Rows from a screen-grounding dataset
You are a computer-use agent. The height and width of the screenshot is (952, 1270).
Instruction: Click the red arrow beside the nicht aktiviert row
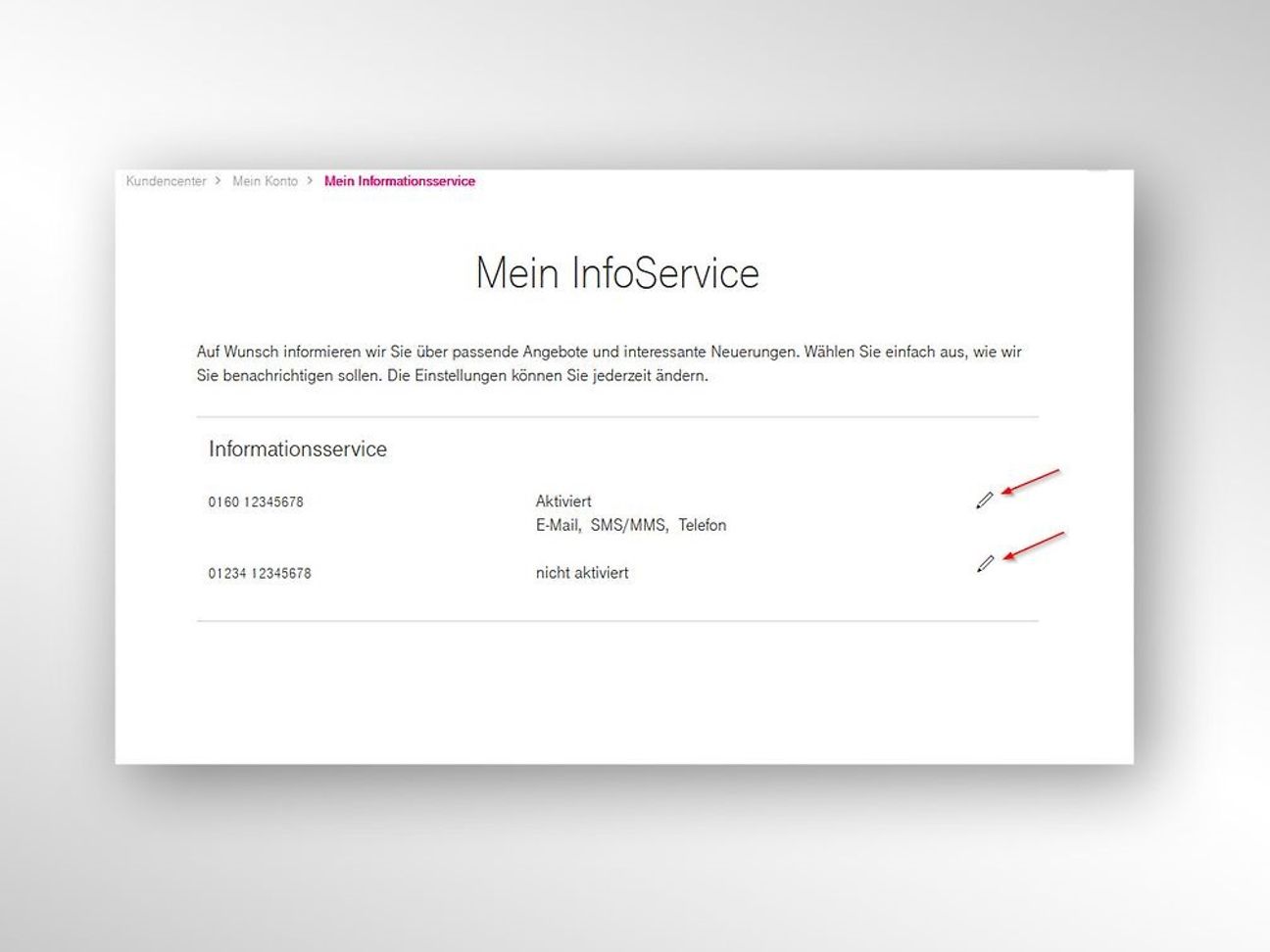[1035, 547]
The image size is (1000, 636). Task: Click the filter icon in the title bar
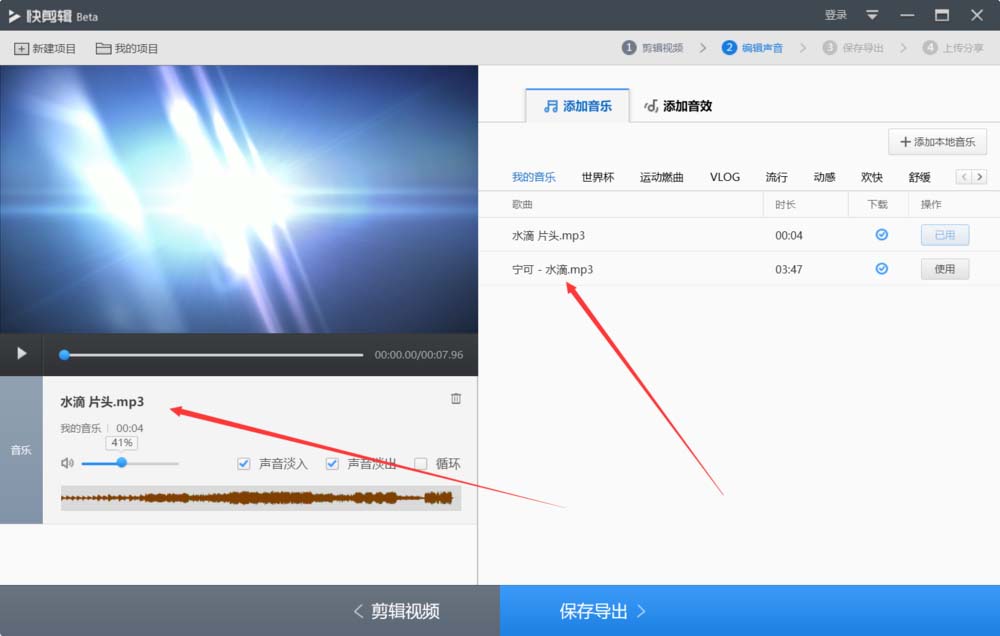pos(874,15)
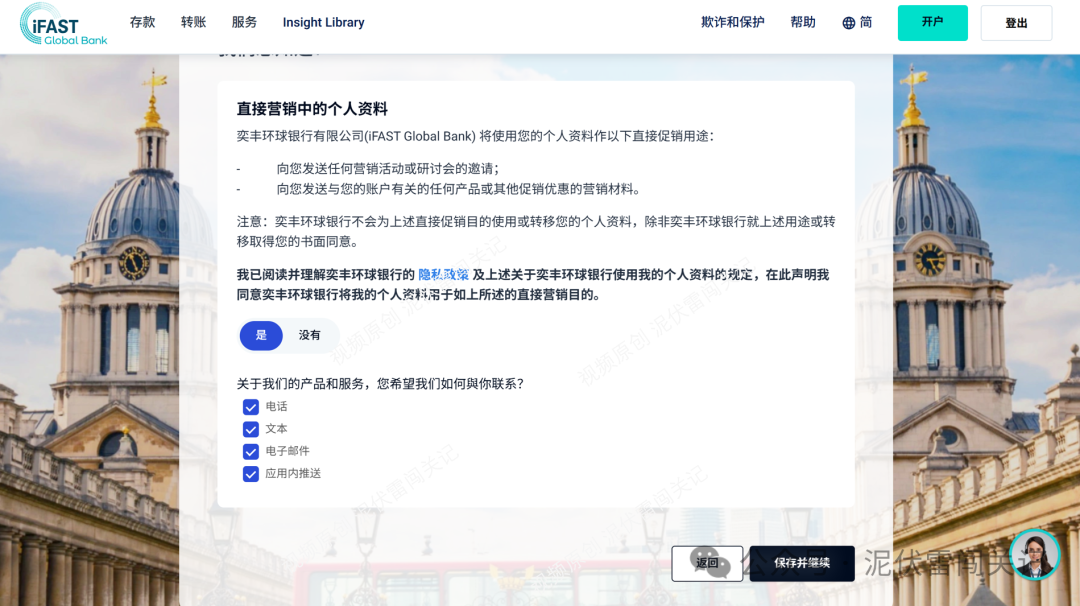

**What you have to do:** Recast every line of the records above as a Markdown table with the columns "No." and "Line text", numbering the rows in order and leaving out blank lines. Leave the pictures out of the answer.

**Result of this exercise:**
| No. | Line text |
|---|---|
| 1 | You are a computer-use agent. The height and width of the screenshot is (952, 1270). |
| 2 | Instruction: Click the red arrow beside the nicht aktiviert row |
| 3 | [1035, 547] |
| 4 | The image size is (1000, 636). Task: Click the filter icon in the title bar |
| 5 | pos(874,15) |